The latest ACT results for Tennessee show progress in college and career readiness of graduates and reflect the impact of the work by the state to encourage seniors to retake the exam. Across subject areas on the college-entrance exam, performance rose in notable ways.

The Tennessee Department of Education (TDOE) reported that a calculation based on students’ best scores lifted the statewide average composite score to 20.1 on the exam’s 36-point scale, a 0.2 increase from 19.9 last year. Still, these results should also be considered in the context of results released by the ACT organization in early September. Both the TDOE and ACT data have important insights to offer.

ACT’s report on the Condition of College and Career Readiness in Tennessee details the college-ready benchmark scores that analysts at ACT have determined a student would need to clear to demonstrate they are ready for college-level work in English, reading, math, and science. The report’s analysis, therefore, focuses on the proportion of students who met or exceeded those subject-area benchmark scores. By ACT’s accounting, just 19 percent of high school graduates in Tennessee last year were college-ready across all four core subject areas, compared to 27 percent of graduates nationally. Further, almost 40 percent of Tennessee test-takers did not score at a college-ready level on any subject area.

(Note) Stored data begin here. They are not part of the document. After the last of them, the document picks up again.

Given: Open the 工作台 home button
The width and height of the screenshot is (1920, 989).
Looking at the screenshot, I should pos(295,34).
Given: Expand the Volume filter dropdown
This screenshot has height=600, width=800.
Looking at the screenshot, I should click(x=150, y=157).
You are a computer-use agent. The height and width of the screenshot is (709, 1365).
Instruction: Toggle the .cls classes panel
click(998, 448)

This figure has remained the same over the past three years.

Rather than focus on how many students surpass scientifically determined benchmark scores, Tennessee as a state is focused on achieving a strategic goal: an average statewide composite score of 21 by 2020. This year’s rise to an average composite of 20.1 represents an important mile marker on this journey.

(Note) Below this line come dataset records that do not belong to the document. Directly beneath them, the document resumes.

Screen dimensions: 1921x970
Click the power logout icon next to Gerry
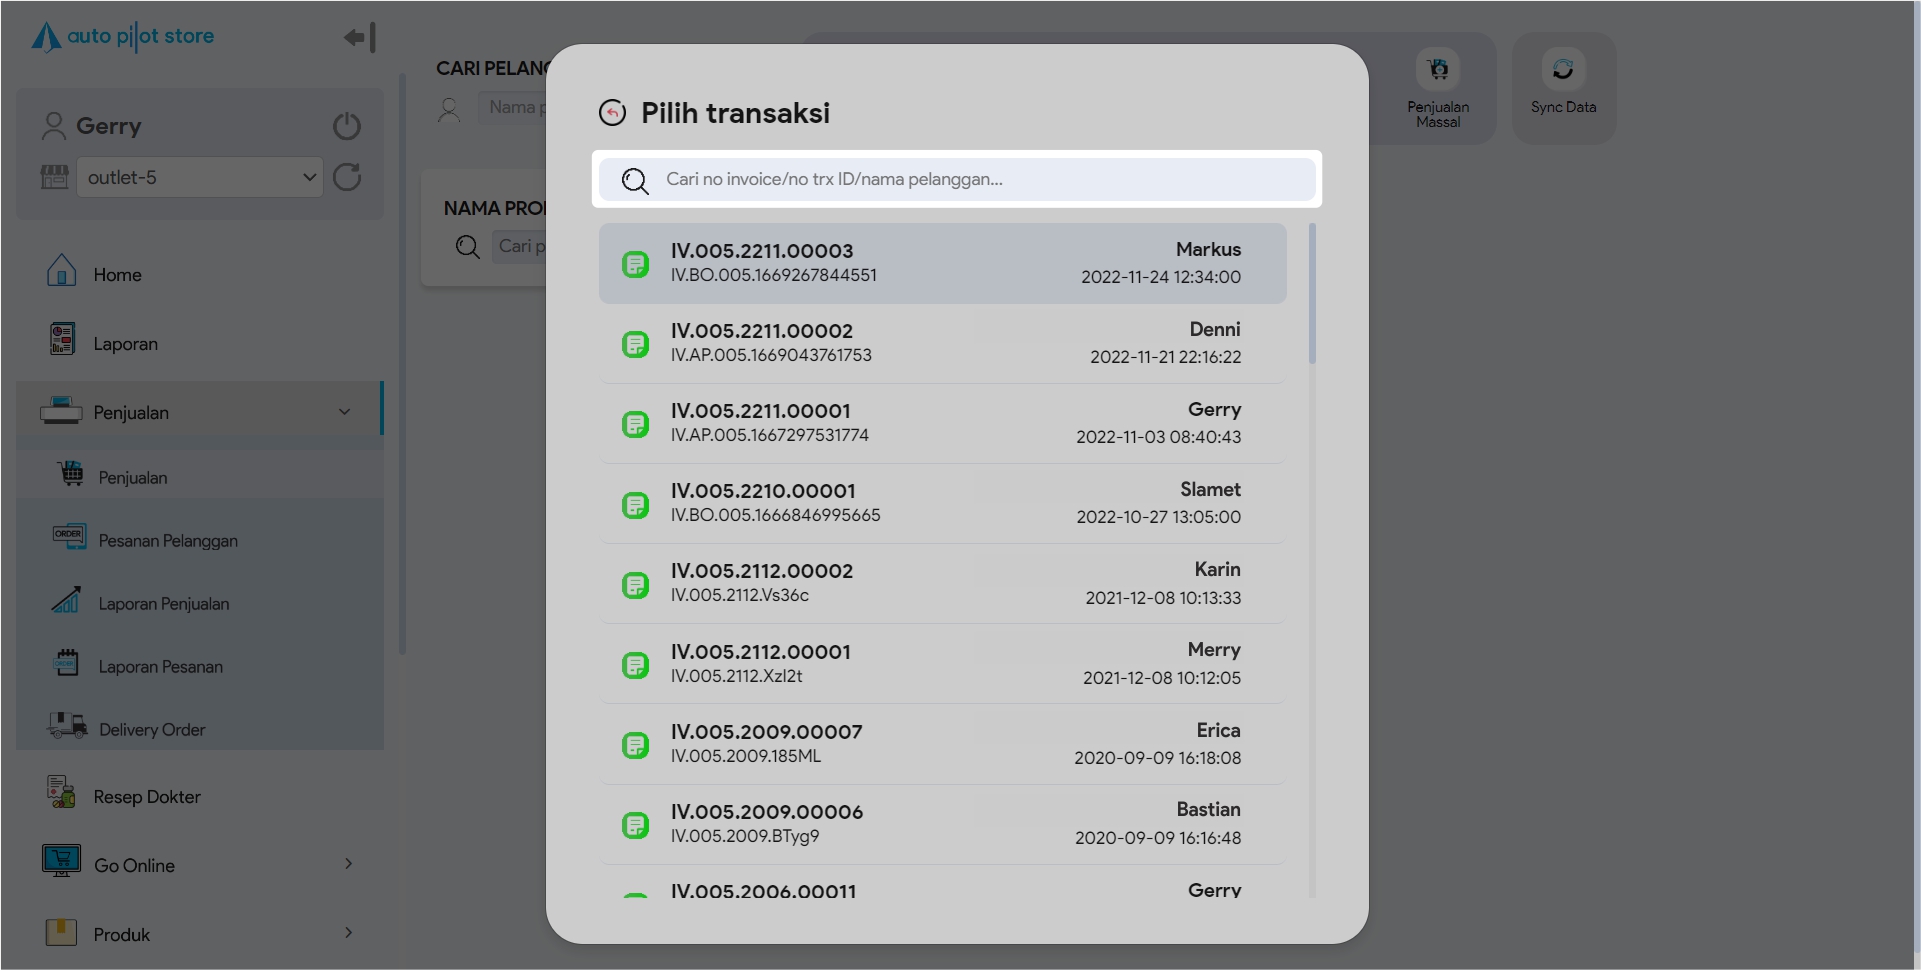point(346,127)
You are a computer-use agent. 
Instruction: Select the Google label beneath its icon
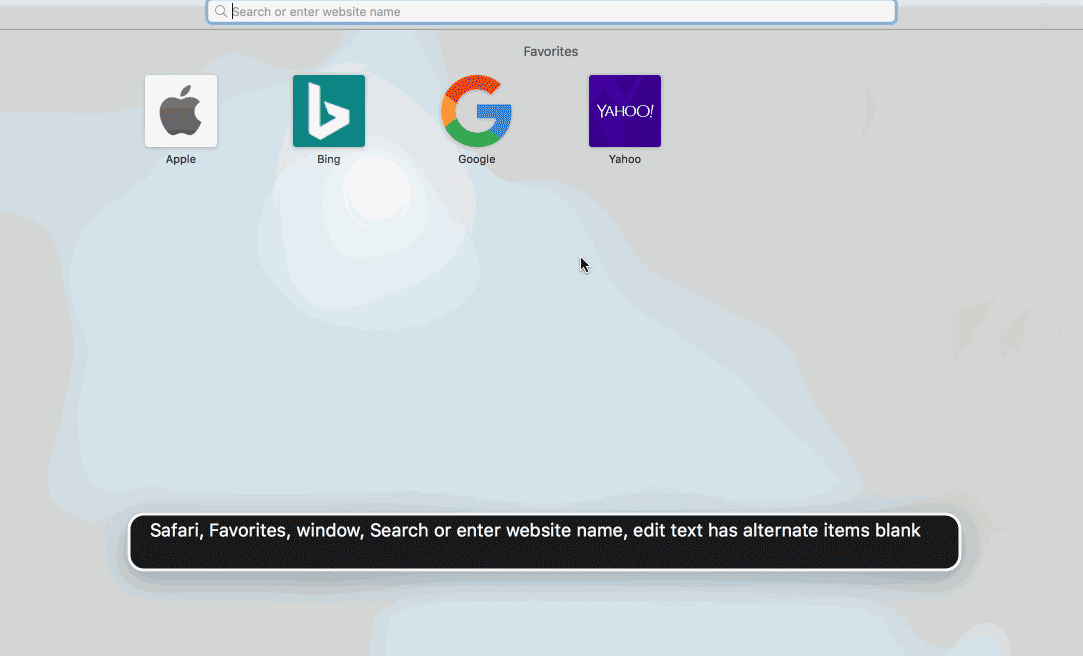[x=477, y=159]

A look at public school test-takers’ data as reported by ACT last year, however, shows an average composite of 19.4. Why the difference? ACT reports include all test-takers’ most recent scores. Rather than use this measure, the state has commissioned a report based on a student’s best score—the score institutions of higher education would consider for a student’s application. The TDOE also removes from consideration test-takers who did not ultimately graduate from high school, while those test results are reflected in the ACT’s reporting. Tennessee recorded an all-time high graduation rate of nearly 90 percent in 2017.

By any measure, however, ACT results also show how far Tennessee has to go in preparing all students for success beyond high school graduation day. Although the state-offered retake opportunity last fall enabled 40 percent of 26,000 test-takers to increase their scores and 1,800 to surpass the 21 composite score they needed to qualify for up to $16,000 in HOPE scholarship funds from the state, wide disparities still separate student groups.

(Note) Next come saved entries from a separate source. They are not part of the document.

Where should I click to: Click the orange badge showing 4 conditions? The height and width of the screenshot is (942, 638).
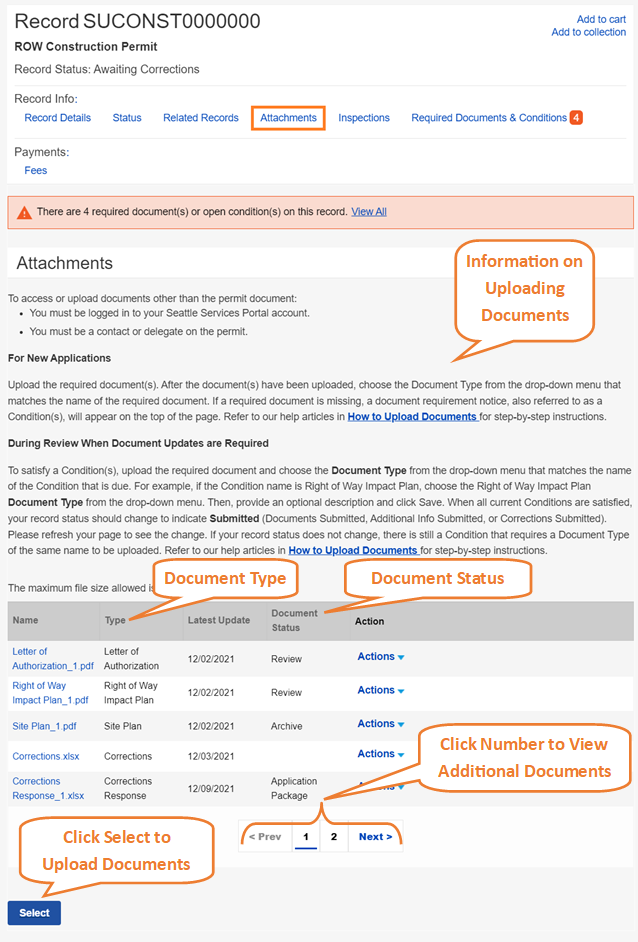point(576,118)
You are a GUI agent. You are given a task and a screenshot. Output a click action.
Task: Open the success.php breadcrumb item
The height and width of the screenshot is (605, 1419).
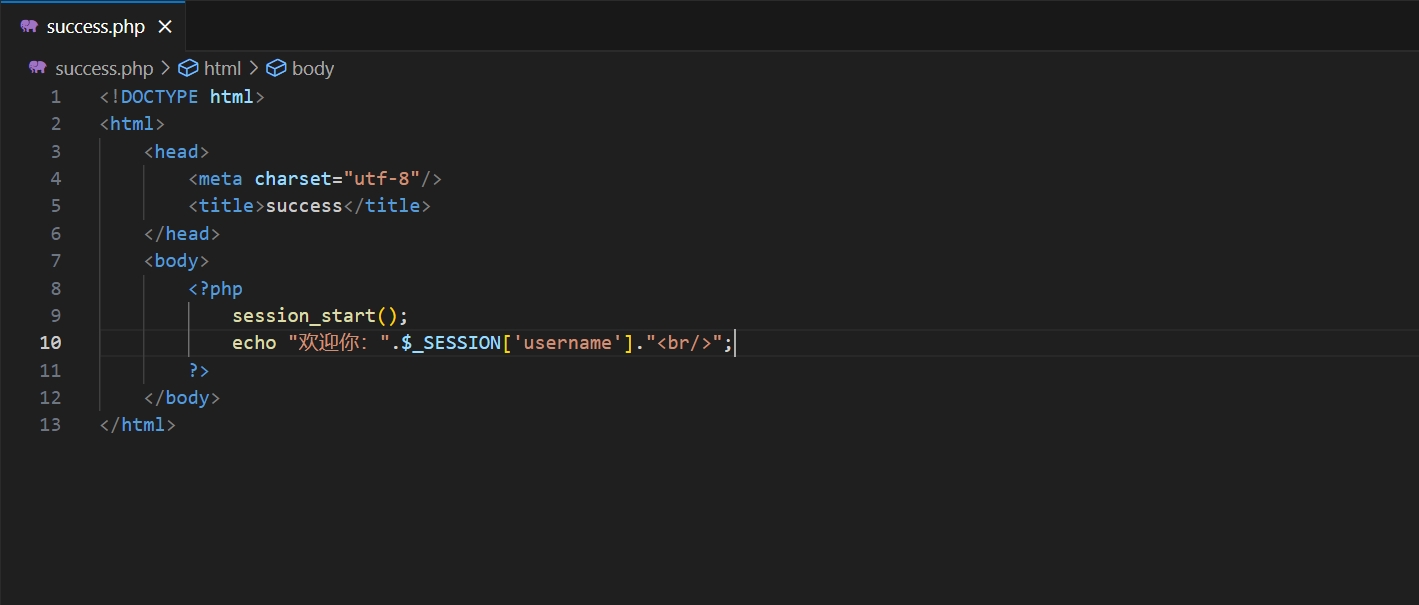[104, 68]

Among results released by the TDOE, about 42 percent of test-takers scored 21 or above, while about 43 percent scored below 19. In comparison, half of white students scored 21 or above, while a third scored below 19. The reverse trend was true for black and Hispanic/Latino students.

Results also show wide gaps across economic backgrounds. Almost two-thirds of students identified as economically disadvantaged scored below 19; only one-third of non-economically disadvantaged students did so.

Similarly stark gaps appear when looking at results comparing students with disabilities and those without recognized disabilities.

Tennessee is home to a small, but rapidly growing and diverse population of English language learner students. Results from English learners show fewer than one-in-ten scored 21 or above.

ACT’s Condition of College and Career Readiness report again shows the urgent need for better preparing students from historically underserved populations—students of color, low-income students, those with disabilities, and English learners. As SCORE has noted previously, results have consistently shown over recent years that just 10 percent of African American students and only about 20 percent of Hispanic/Latino students demonstrate college readiness in at least three core subject areas.

Regardless of the measures used, we know that far too many students of all backgrounds across our state leave high school without the skills and knowledge they need to succeed in the college or career of their choosing. Making gains on this front is extremely difficult work, and all progress is welcome. And while Tennessee has made important progress toward the goal of a statewide average ACT composite score of 21 by 2020, the longer-term, pressing goal for our state and its economy to have more than half of Tennesseans holding a postsecondary credential by 2025 will be difficult to reach as long as the lack of preparedness persists.